# How to use this notebook

This notebook is meant to be run in a VertexAI Workbench. Here's how to start a VertexAI Workbench notebook:
https://bluestate.atlassian.net/wiki/spaces/ATeam/pages/2983624708/How+to+start+a+VertexAI+Workbench

You'll need to clone this notebook into VertexAI. Here's how to clone in Vertex AI:
https://cloud.google.com/vertex-ai/docs/workbench/user-managed/save-to-github#:~:text=In%20your%20GitHub%20repository%2C%20click,Click%20the%20Git%20clone%20button.
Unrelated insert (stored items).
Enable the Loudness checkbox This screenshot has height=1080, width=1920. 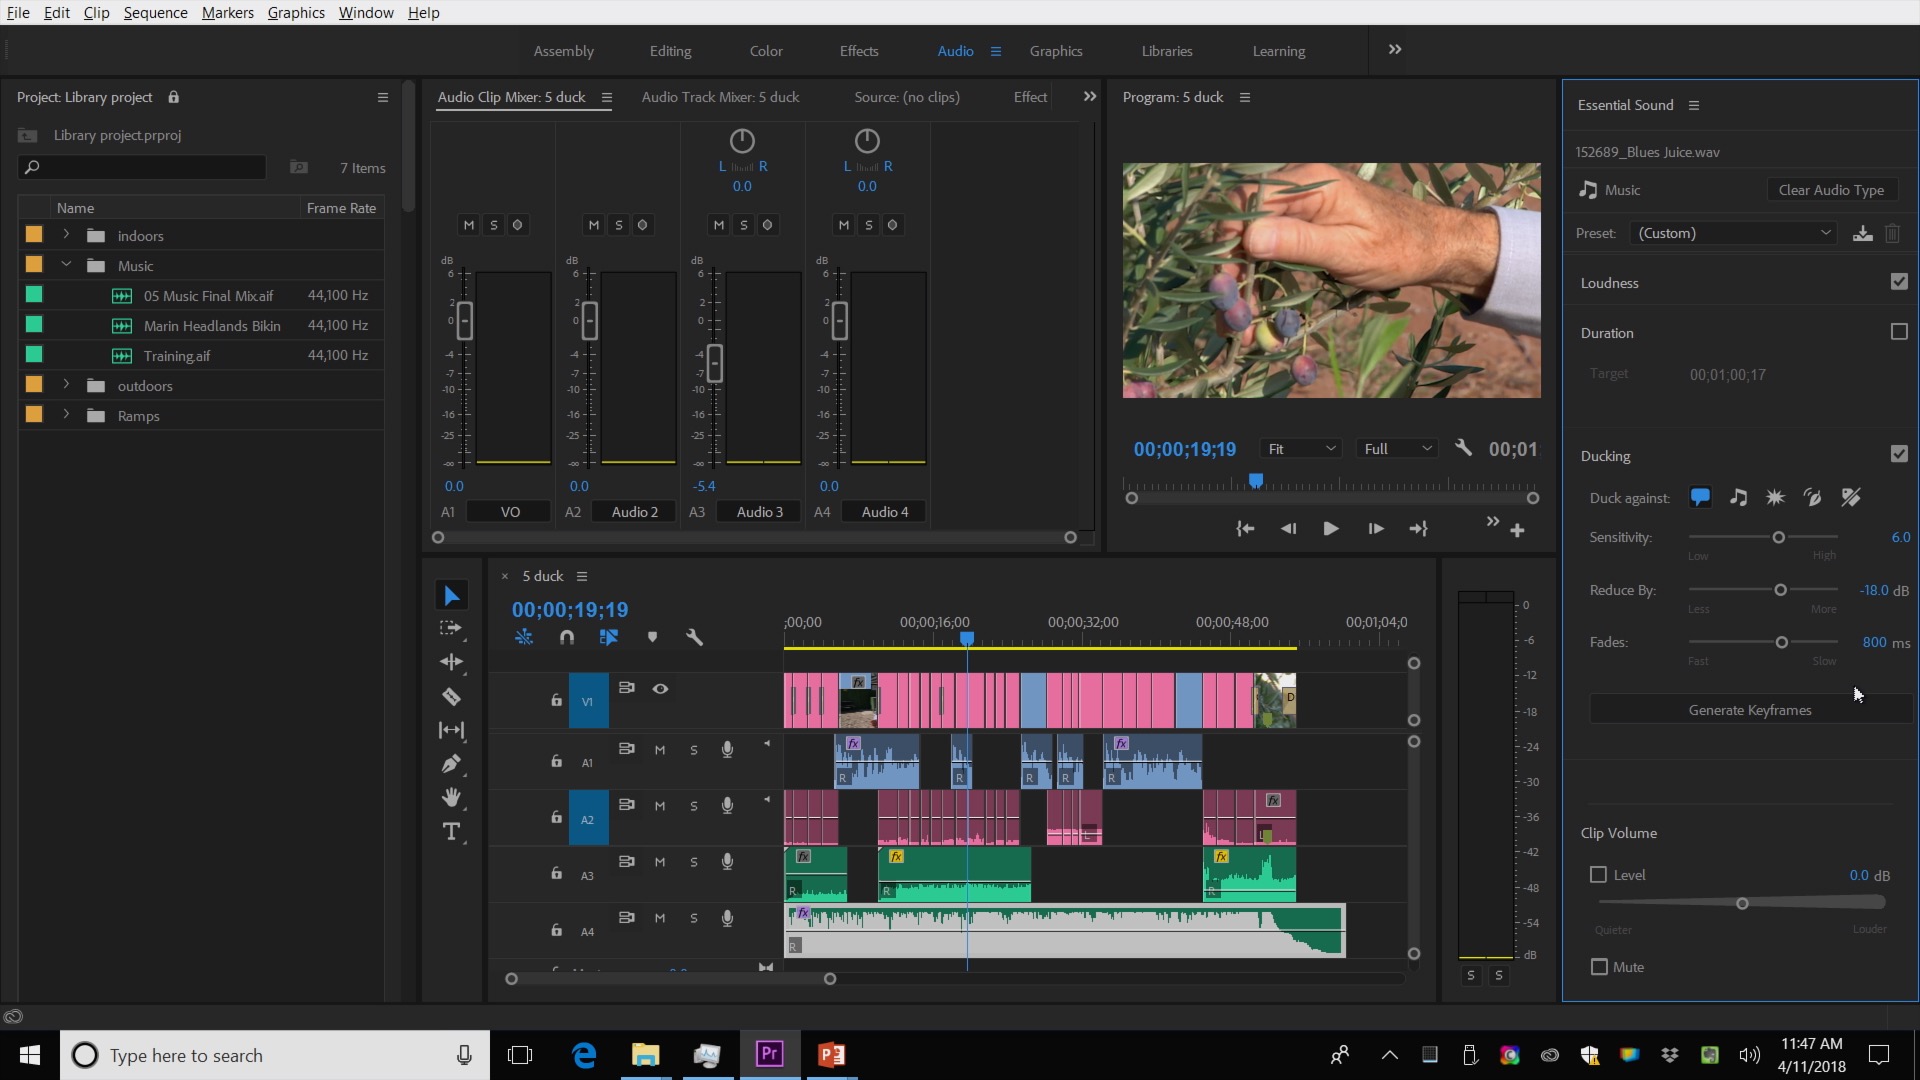1899,282
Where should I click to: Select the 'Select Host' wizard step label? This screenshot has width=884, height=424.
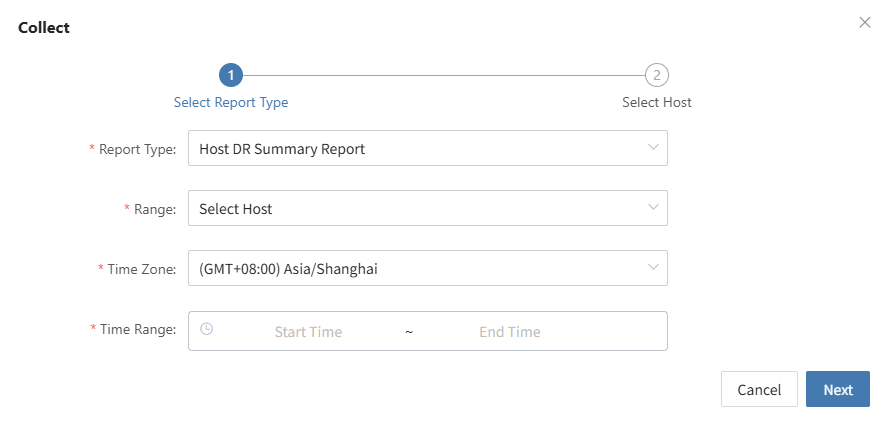point(657,103)
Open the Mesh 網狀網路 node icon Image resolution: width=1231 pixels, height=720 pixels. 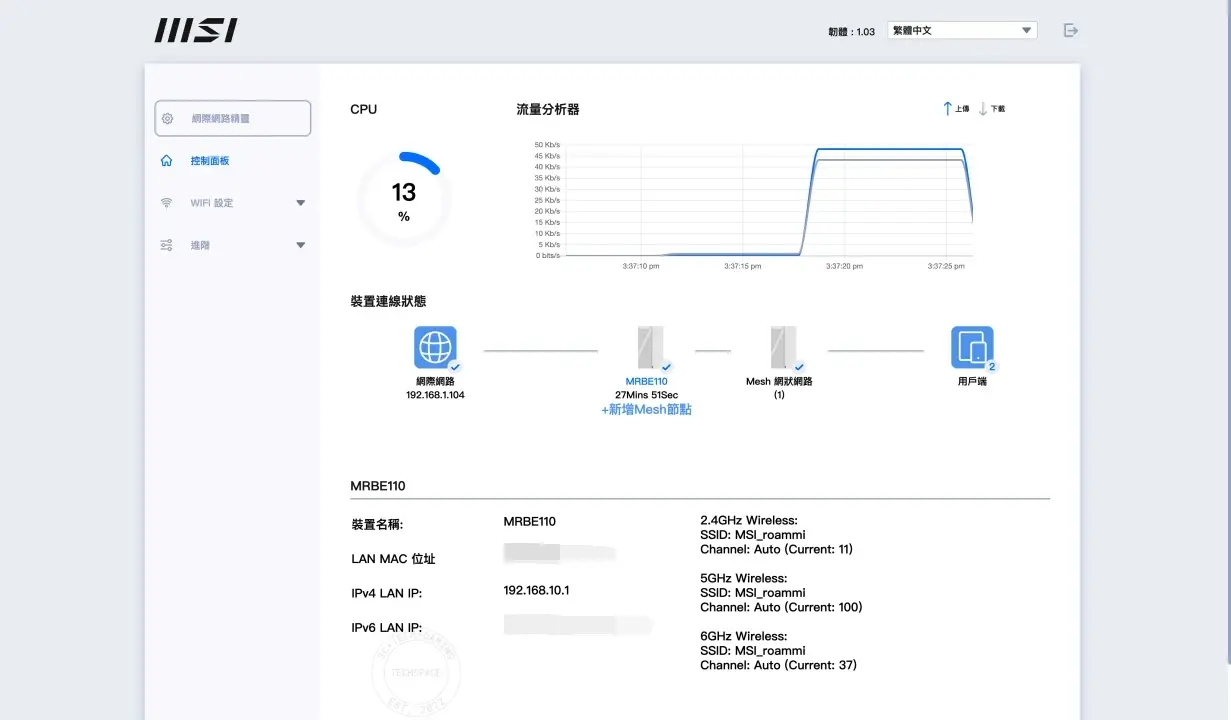click(782, 348)
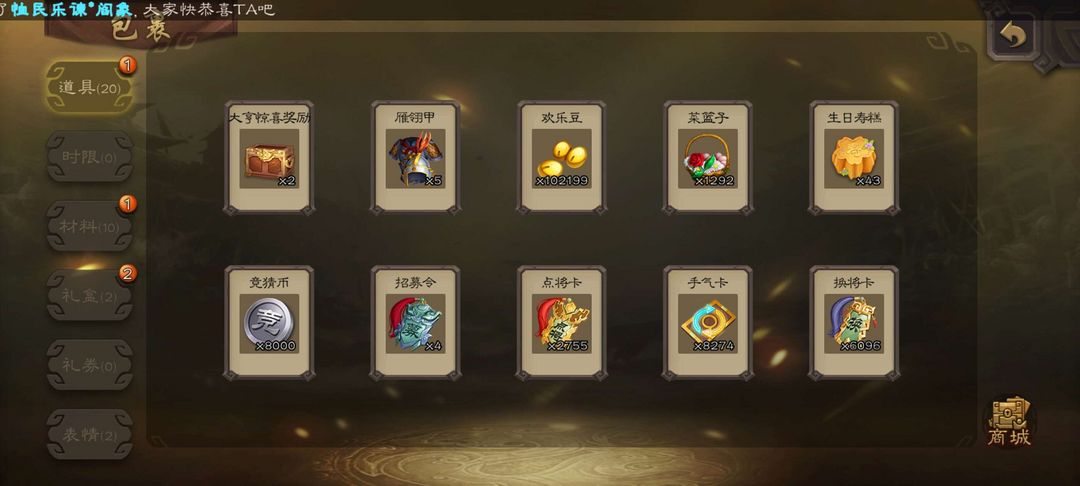1080x486 pixels.
Task: Select the 雁翎甲 armor item
Action: tap(415, 158)
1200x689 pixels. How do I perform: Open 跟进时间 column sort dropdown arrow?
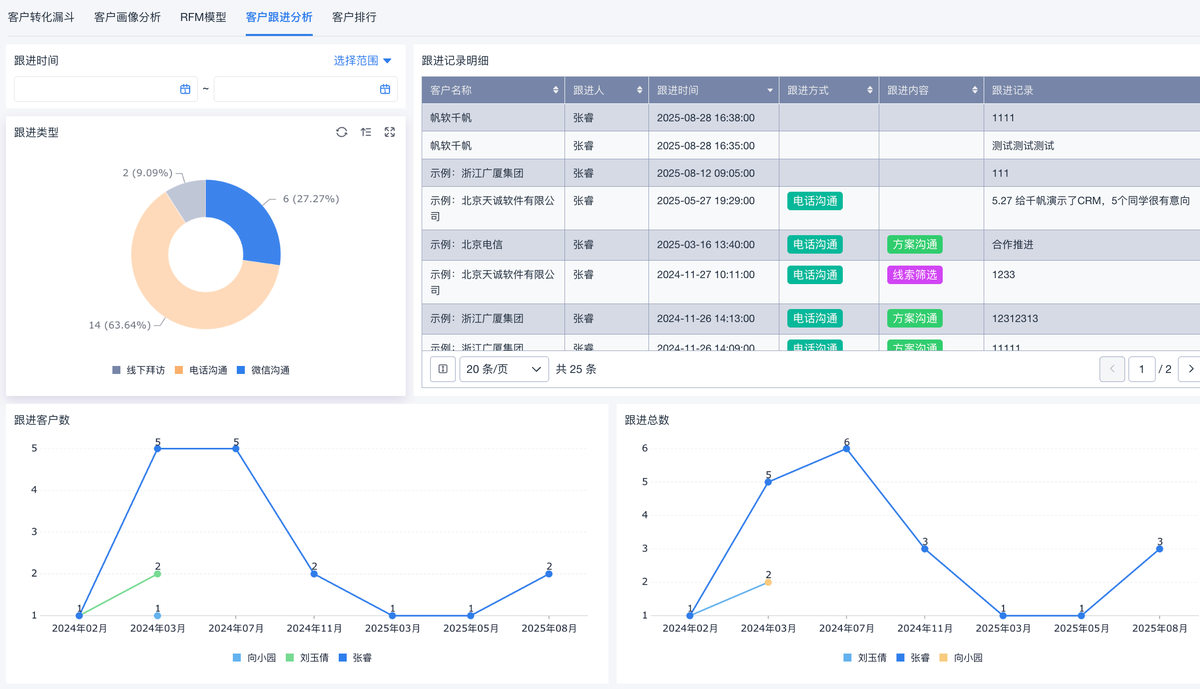(770, 90)
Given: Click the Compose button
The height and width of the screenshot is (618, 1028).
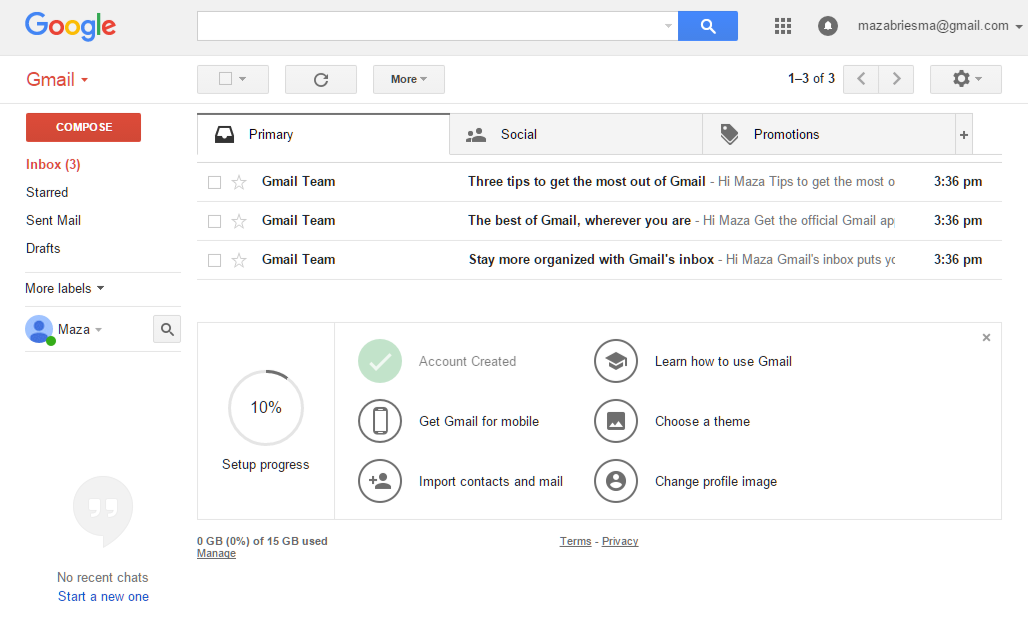Looking at the screenshot, I should [x=83, y=127].
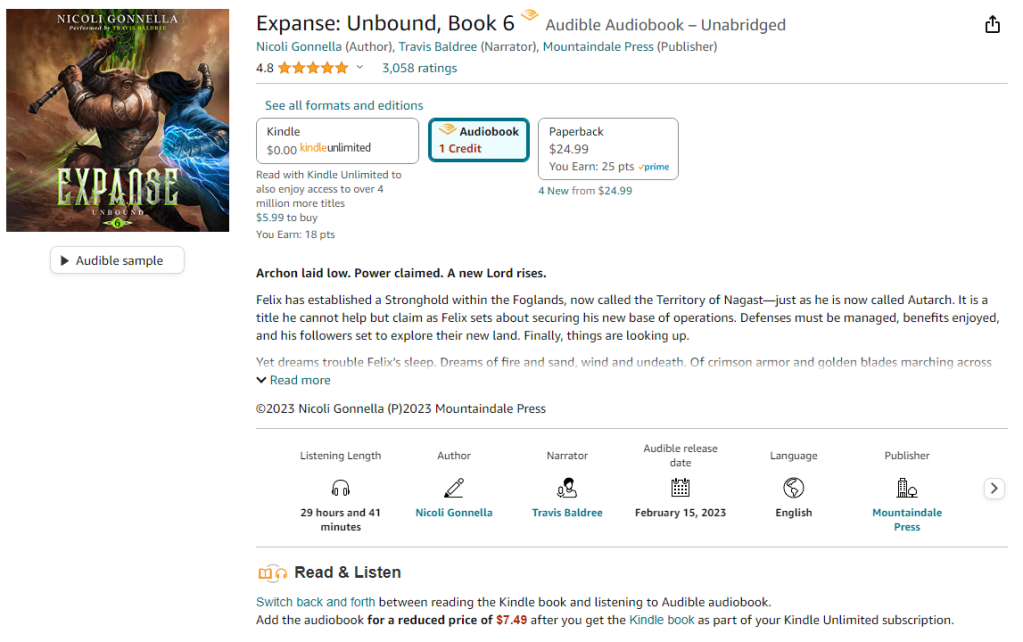The image size is (1023, 642).
Task: Click the Expanse book cover image
Action: 118,121
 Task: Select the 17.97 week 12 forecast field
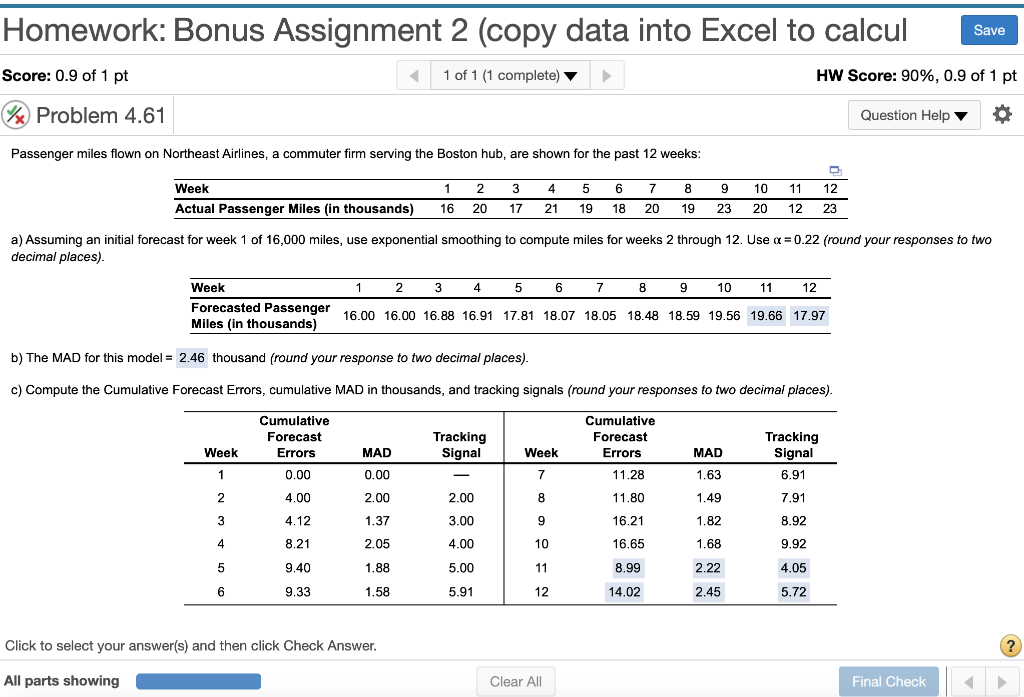pyautogui.click(x=810, y=315)
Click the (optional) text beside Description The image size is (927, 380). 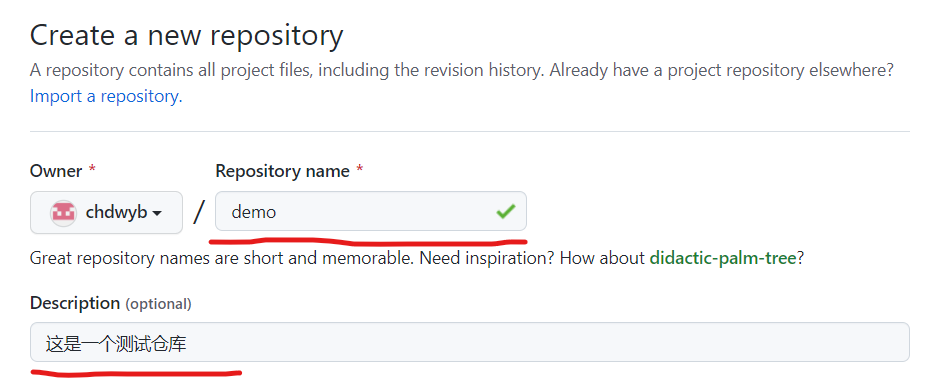[158, 304]
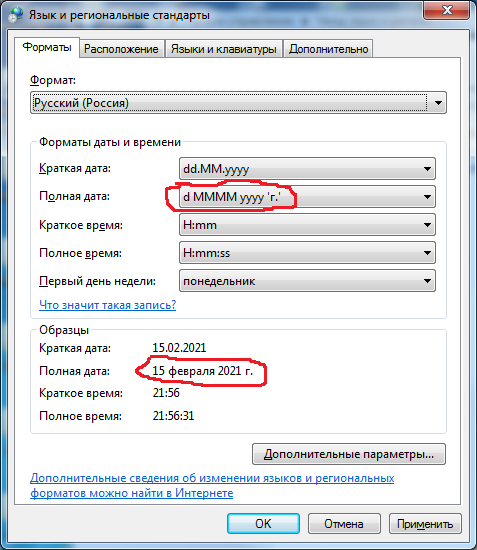
Task: Expand the Полное время format dropdown
Action: (307, 253)
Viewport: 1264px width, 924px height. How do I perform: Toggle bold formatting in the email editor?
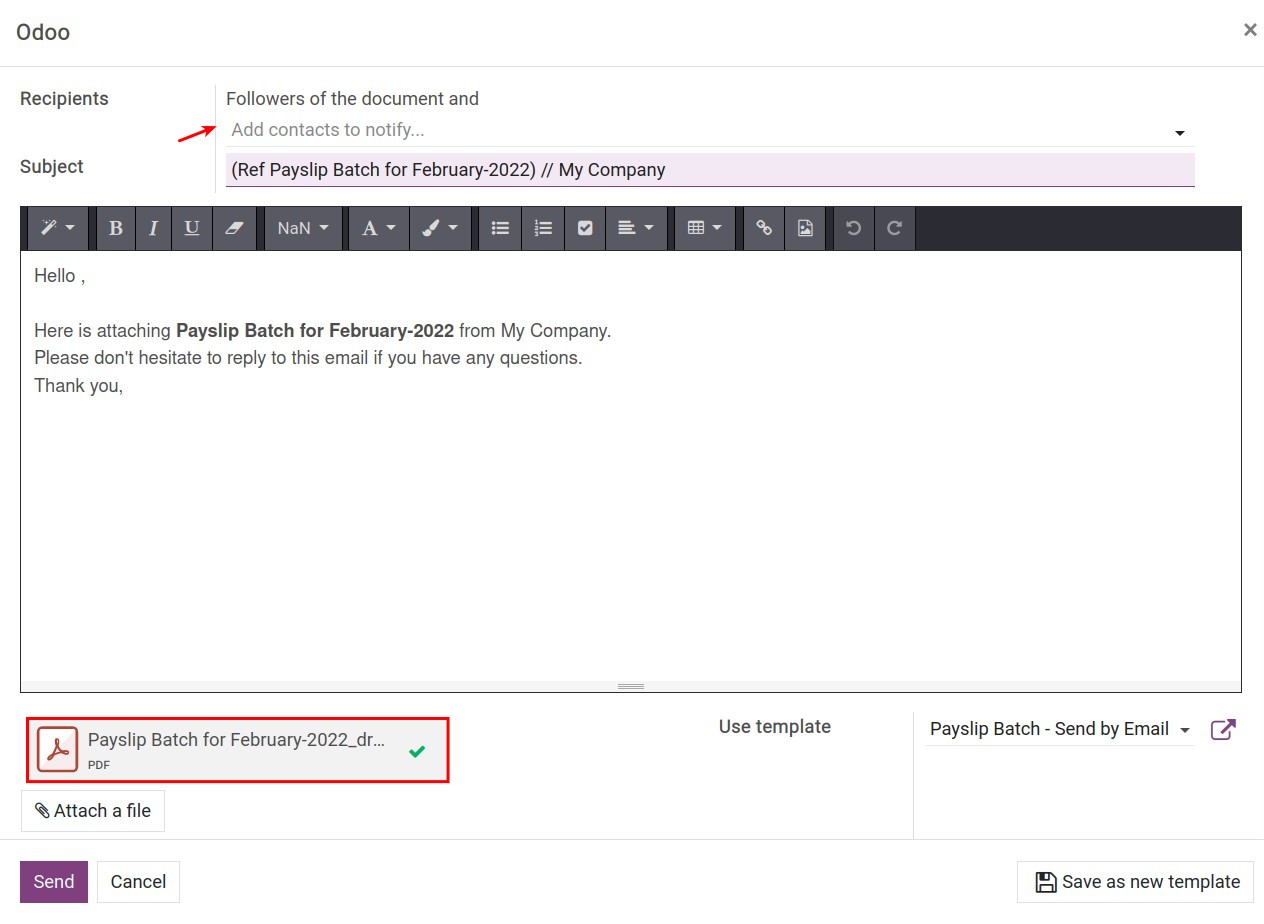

Finally, you'll need to grant this project the right to access `bsd-stitch`. Here's how to do that:
https://bluestate.atlassian.net/wiki/spaces/ATeam/pages/2983624741/Access+Stitch+data+from+another+project

Now you should be able to run this notebook successfully from VertexAI!

In [None]:
import os

PROJECT_ID = "[your-project-id]" 
if PROJECT_ID == "" or PROJECT_ID is None or PROJECT_ID == "[your-project-id]":
    # Get your GCP project id from gcloud
    shell_output = ! gcloud config list --format 'value(core.project)' 2>/dev/null
    PROJECT_ID = shell_output[0]
    print("Project ID:", PROJECT_ID)

In [None]:
search_statement = PROJECT_ID
if search_statement.startswith('bsd-'):
    remove_bsd=input('Your project_id starts with bsd-, can I remove that to find schemas that contain only the client code? (only accepts "yes")')
    if remove_bsd=='yes':
                     search_statement=search_statement[4:]

In [None]:
print(search_statement)

In [None]:
from time import sleep
from google.cloud import bigquery

# Construct a BigQuery client object.
stitch_client = bigquery.Client('bsd-stitch')
current_project_client = bigquery.Client()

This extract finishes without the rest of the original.